K. H. Pardiwala1, G. Qiao1, B. Prabhakar1, A. V. Maker1 1University Of Illinois At Chicago,Chicago, IL, USA
Introduction:
T-cell infiltration in primary and metastatic colorectal cancer tumors is associated with improved patient survival. LIGHT (TNFSF14) is an immunomodulator that has been shown to increase T-cell trafficking to tumors that we have previously shown to be associated with improved patient survival when expressed at high levels in metastatic colon cancer deposits.

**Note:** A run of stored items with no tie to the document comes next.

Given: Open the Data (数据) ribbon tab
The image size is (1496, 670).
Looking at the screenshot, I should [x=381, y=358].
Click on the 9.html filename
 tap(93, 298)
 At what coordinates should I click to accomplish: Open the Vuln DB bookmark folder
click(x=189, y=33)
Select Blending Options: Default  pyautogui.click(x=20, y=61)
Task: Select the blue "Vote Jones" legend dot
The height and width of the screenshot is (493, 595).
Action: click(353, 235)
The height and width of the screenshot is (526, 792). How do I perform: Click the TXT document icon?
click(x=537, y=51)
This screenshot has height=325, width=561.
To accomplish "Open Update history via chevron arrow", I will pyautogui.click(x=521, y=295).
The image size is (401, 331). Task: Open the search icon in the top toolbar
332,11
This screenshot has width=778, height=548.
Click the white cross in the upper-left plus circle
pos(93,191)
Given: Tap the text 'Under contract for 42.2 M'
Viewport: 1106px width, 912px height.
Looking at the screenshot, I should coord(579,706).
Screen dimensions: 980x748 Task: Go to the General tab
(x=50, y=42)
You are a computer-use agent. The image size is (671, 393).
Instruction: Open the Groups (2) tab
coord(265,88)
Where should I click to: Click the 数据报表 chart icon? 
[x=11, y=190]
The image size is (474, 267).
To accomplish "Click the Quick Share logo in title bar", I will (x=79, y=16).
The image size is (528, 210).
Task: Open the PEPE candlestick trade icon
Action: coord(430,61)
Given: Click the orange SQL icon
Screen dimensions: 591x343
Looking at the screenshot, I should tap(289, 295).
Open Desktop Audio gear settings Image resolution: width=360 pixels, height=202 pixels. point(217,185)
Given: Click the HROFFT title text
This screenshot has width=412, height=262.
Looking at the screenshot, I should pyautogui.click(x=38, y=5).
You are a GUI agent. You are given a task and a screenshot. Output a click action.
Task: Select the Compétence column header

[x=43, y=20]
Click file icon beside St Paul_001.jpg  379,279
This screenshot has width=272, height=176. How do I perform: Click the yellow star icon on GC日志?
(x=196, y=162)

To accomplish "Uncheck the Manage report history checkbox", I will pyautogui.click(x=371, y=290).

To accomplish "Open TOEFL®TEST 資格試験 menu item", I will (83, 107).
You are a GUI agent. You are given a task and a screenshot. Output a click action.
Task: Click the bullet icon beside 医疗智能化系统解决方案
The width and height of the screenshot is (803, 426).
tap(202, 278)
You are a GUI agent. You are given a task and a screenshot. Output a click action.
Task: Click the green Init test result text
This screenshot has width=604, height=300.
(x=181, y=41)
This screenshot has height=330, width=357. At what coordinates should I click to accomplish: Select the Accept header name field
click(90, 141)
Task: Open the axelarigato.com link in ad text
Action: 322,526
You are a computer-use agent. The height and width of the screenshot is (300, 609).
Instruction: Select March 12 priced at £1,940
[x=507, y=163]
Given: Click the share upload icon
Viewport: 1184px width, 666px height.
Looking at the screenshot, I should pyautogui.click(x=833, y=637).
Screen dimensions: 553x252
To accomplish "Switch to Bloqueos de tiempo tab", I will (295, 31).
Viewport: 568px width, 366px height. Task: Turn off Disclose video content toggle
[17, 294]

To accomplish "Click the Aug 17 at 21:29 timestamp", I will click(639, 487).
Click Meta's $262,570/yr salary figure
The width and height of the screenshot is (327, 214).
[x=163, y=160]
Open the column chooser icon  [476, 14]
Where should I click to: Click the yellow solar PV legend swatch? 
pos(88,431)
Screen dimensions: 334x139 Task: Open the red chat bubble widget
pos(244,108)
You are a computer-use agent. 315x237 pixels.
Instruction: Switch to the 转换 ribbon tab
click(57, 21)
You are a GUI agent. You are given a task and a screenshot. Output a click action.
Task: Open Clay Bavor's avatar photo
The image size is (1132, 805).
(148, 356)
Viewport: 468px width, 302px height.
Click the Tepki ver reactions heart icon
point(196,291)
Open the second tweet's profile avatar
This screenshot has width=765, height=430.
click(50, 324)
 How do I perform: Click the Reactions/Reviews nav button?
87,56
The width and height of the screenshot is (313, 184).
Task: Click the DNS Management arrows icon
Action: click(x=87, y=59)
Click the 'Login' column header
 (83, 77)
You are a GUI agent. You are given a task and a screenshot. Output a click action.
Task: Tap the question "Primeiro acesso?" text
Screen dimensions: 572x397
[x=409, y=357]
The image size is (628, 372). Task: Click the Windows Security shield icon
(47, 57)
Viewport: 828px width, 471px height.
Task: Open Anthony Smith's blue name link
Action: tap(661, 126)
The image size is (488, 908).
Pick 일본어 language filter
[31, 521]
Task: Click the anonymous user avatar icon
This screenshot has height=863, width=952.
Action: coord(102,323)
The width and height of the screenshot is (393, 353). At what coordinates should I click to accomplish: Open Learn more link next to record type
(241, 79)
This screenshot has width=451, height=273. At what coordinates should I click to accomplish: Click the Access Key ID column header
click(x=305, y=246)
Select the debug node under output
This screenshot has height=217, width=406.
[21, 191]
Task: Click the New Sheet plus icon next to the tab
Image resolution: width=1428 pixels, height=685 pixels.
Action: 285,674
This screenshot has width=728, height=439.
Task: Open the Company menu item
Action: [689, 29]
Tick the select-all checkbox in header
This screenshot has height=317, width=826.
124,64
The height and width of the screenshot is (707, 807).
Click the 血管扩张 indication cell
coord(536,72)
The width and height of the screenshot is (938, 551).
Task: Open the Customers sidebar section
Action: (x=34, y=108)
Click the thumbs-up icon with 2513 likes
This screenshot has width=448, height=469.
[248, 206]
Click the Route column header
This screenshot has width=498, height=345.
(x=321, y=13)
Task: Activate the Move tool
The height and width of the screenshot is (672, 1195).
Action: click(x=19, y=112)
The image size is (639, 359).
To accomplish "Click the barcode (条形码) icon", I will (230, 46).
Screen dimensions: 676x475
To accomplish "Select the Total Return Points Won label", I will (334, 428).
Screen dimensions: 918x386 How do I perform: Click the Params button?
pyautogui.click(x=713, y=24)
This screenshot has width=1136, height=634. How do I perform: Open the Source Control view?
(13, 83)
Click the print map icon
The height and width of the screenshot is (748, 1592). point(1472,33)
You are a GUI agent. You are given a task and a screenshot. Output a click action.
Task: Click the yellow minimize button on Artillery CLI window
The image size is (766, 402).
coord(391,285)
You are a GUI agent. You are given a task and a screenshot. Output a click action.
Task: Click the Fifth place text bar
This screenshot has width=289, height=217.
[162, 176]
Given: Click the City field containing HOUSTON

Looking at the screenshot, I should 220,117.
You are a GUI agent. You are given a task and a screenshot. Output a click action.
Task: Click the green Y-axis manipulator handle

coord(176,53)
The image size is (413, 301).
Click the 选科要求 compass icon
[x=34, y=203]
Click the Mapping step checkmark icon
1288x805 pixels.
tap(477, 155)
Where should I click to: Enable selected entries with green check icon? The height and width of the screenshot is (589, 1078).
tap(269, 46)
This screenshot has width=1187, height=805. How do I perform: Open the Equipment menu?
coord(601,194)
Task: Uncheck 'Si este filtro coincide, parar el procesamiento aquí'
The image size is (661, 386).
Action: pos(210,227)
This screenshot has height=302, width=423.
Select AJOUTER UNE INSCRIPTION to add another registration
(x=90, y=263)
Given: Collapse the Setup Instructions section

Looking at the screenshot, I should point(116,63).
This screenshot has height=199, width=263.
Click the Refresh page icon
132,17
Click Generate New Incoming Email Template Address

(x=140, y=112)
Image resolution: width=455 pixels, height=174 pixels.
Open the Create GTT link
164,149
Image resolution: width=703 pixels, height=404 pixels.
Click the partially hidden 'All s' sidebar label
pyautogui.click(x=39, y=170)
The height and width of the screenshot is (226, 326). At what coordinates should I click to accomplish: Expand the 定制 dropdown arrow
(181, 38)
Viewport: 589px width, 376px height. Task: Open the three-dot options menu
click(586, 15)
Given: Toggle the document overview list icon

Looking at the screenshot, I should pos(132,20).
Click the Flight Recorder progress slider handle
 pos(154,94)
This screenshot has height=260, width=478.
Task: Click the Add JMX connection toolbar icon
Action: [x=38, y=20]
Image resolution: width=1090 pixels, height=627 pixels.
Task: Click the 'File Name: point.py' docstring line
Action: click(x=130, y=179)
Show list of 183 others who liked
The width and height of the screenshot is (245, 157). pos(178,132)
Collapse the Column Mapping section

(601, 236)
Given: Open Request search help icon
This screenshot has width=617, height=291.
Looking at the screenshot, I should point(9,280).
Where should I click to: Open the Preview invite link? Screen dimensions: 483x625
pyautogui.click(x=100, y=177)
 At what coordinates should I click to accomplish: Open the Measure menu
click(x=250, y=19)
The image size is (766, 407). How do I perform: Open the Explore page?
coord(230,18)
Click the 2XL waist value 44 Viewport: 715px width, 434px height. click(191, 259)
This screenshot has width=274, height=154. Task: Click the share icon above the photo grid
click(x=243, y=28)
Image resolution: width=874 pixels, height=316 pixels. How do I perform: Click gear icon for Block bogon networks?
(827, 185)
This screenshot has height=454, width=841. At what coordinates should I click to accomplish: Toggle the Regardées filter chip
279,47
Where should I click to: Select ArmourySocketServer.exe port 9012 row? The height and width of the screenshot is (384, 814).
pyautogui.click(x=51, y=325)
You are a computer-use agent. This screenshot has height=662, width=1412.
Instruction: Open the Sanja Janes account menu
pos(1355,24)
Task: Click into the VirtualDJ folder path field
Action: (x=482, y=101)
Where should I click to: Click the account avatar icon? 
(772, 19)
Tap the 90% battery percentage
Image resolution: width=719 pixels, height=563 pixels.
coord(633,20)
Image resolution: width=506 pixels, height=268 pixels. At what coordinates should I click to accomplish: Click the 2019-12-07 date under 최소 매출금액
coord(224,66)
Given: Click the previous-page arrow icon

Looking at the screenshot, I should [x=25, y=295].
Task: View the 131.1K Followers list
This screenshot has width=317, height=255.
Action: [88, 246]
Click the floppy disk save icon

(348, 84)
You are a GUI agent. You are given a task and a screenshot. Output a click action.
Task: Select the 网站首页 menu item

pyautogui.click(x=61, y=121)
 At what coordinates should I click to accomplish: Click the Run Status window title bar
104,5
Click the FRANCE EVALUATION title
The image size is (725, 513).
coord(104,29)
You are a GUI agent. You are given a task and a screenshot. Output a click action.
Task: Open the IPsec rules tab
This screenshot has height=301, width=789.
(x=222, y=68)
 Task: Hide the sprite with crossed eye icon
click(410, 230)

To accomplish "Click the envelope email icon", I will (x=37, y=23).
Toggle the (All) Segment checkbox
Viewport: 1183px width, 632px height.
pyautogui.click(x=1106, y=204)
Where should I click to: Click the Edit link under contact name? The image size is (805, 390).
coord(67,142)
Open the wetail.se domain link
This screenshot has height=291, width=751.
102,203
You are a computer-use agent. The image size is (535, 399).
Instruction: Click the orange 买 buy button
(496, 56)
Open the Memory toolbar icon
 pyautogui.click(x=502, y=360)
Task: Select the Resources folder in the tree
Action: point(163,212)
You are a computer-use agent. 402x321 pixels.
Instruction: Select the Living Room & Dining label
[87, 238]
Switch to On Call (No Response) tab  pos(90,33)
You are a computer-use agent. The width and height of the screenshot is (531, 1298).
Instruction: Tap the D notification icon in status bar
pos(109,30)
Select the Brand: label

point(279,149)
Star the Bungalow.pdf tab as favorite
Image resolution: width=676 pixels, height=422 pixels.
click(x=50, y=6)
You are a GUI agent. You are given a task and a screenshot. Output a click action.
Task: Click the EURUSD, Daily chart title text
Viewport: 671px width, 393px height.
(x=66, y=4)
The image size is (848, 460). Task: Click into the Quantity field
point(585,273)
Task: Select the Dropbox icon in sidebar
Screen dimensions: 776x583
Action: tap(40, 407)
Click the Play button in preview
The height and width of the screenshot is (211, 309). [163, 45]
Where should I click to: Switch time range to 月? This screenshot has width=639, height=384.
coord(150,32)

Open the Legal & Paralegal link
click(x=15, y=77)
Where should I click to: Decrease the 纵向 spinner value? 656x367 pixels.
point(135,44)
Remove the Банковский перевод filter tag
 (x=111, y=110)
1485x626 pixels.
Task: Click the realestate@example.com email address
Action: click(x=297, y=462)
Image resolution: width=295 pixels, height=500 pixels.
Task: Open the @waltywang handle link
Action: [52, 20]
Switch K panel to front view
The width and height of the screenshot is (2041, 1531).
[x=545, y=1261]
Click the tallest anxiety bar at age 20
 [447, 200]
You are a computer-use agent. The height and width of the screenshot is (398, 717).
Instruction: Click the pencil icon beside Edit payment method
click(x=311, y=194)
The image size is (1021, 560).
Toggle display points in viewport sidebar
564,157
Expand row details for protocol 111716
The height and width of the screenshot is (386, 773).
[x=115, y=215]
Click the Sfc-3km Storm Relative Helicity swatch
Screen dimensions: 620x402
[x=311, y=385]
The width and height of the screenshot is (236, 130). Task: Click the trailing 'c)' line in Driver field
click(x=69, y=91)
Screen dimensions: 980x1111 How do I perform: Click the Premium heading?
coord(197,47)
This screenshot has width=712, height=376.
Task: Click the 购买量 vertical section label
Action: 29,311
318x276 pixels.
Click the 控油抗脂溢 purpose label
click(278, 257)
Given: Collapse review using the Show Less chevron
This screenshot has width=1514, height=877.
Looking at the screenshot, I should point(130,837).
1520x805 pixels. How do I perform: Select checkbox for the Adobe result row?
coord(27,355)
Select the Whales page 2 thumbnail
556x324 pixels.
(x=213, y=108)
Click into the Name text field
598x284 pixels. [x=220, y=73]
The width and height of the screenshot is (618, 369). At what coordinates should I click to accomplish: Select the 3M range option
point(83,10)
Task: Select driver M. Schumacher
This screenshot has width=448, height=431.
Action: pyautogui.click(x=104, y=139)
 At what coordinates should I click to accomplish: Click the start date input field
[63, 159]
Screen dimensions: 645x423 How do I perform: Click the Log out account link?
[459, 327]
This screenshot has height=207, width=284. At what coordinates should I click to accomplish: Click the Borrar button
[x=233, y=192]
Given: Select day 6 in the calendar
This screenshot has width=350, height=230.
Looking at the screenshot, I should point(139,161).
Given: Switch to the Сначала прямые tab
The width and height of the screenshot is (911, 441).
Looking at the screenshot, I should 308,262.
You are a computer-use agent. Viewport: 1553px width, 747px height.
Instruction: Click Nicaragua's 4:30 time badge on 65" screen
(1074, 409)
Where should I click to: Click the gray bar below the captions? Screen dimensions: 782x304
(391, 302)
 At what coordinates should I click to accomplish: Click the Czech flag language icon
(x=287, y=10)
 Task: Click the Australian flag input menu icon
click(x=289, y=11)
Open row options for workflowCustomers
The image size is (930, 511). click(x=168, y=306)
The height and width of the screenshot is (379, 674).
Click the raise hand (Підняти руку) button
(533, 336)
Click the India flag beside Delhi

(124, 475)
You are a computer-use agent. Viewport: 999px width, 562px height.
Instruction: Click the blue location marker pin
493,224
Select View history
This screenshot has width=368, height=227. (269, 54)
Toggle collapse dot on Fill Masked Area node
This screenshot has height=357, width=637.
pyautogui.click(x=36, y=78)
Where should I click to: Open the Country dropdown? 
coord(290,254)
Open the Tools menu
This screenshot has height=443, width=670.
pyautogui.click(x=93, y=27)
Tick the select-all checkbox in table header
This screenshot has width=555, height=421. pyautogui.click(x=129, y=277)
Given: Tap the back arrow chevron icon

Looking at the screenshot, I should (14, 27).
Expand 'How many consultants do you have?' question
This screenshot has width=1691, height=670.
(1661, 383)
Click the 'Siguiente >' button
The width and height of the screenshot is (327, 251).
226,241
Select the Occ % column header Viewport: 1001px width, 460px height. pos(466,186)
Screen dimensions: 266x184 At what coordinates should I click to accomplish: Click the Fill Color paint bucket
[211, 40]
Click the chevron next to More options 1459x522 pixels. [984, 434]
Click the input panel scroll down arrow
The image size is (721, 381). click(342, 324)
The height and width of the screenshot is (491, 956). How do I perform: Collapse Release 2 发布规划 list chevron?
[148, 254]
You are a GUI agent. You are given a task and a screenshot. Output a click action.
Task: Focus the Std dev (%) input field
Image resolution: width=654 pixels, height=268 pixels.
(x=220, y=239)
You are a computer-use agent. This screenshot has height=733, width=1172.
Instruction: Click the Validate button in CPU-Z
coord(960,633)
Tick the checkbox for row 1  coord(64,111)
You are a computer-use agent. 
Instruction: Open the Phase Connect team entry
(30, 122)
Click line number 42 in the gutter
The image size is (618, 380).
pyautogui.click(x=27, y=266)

However, the mechanism of LIGHT-associated survival benefit is not completely understood.
Methods:
Murine colorectal cancer cells (CT26) were designed to stabily over-express LIGHT by lentiviral transduction. Cell morphology was assessed by light microscopy, survival was evaluated with Annexin V/propridium idodide staining, proliferation was determined using the MTS colorimetric assay, and 3D cell migration assays were performed in collagen gel matrix and analyzed on Image J software. Natural Killer (NK) and T-cells were obtained from the spleens of Balb/C mice and cultured with LIGHT+CT26 syngeneic colon cancer cells in various E:T ratios. Cell proliferation was determined with CFSE staining. In vivo models were created by tumor cell flank injections of LIGHT+CT26 or wtCT26 cells into syngenic, immunocompetent Balb/C mice.
Results:
LIGHT+CT26 colon cancer cells demonstrated similar morphology, survival, apoptosis, and migration compared to wtCT26 cells. T-cell proliferation was increased in the presence of LIGHT+CT26 compared to control CT26 cells(67.3%vs. 50.3% ). Similarly, when compared to wtCT26, LIGHT over-expressing CT26 cells stimulated natural-killer (NK) cell proliferation nearly three-fold (24% vs. 8 %). Eight of eight mice inoculated with wtCT26 formed palpable tumors with an average volume of 2458 ± 572 mm3 while 0 of 8 mice inoculated with CT26LIGHT developed tumors (p= 0.0026). (figure)
Conclusion:
Over-expression of the immunostimulatory cytokine LIGHT in colorectal cancer cells stimulates lymphocyte proliferation and inhibits in-vivo tumor growth. Further studies to determine the mechanism of LIGHT-induced anti-tumor responses and to determine its potential as an immunotherapeutic agent in colorectal cancer are warranted.